Concerning the biomechanical parameters, our data on all the examined population, showing no statistical differences between preoperative and 24 months follow-up data, agree with the other papers dealing with this issue.25–29 However, when we analyze only the subgroup of eyes with improvement (decrease) in K max readings at 24 months follow-up, we observe a statistically significant reduction of CH and CRF (Table 2). This finding is confirmed when we analyze the data of patients with reduction in CH and CRF at 24 months follow-up, as in this subgroup of patients there is a mean reduction in K max readings, in CV and in CTP.

The correlation between CH and CRF with corneal thickness could explain this finding.28,29

Another explanation may be that CXL produces a stabilization of the keratoconus evolution with ultra-structural changes of the cornea without affecting the corneal viscoelasticity.

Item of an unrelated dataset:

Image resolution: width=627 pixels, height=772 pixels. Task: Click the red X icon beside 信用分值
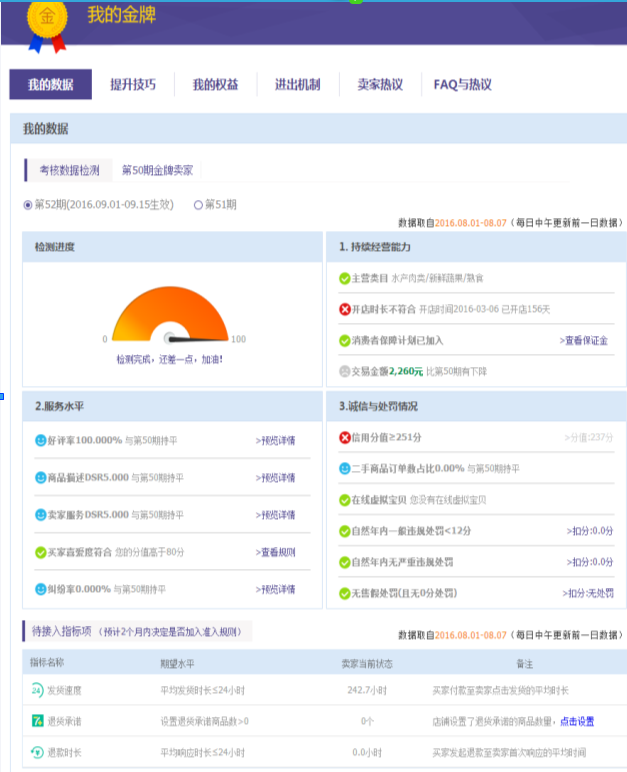(x=345, y=437)
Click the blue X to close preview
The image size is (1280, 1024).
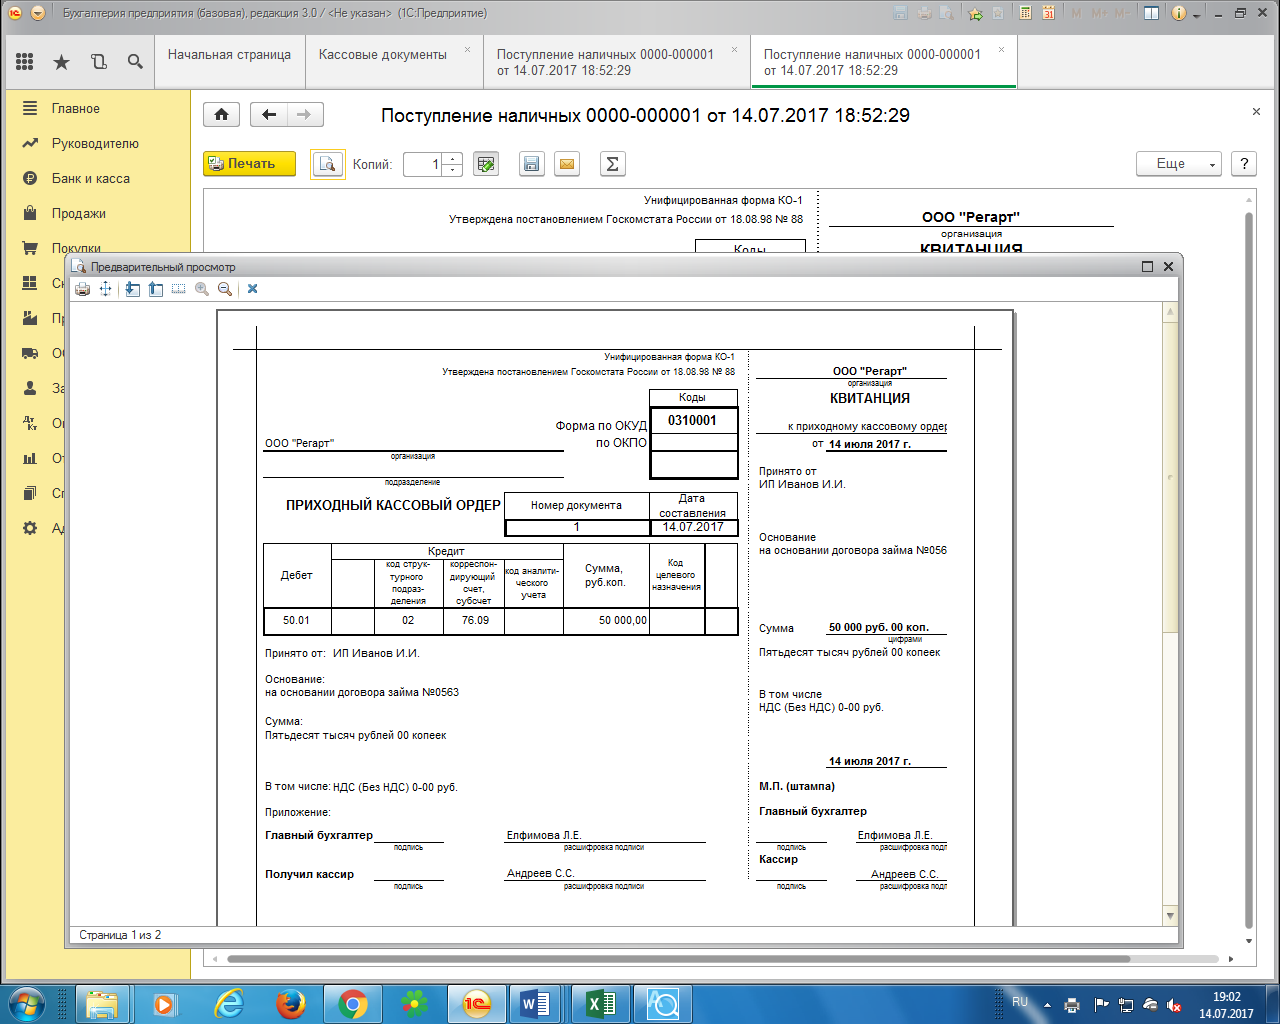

One limitation of this study might be the lack of data regarding the endothelial cells. The reason why we did not evaluate the cell density was that the safety of this kind of treatment was not the aim of this study. However, a recently published paper, investigating the effects of CXL in eyes with progressive keratoconus, showed no significant difference in endothelial cell density at any follow-up time when compared with baseline data and, similarly, no significant differences with the control group.30

In conclusion, our data seem to confirm the effectiveness of the treatment that induces shrinkage of the corneal lamellae, with a reduction in corneal volume, in the first month after the procedure, and a tendency to recover to preoperative values during the following period, but with persistence of the efficacy of the treatment at 24 months follow-up.

Financial support

None.

Conflicts of interest

The authors have no conflicts of interest to declare.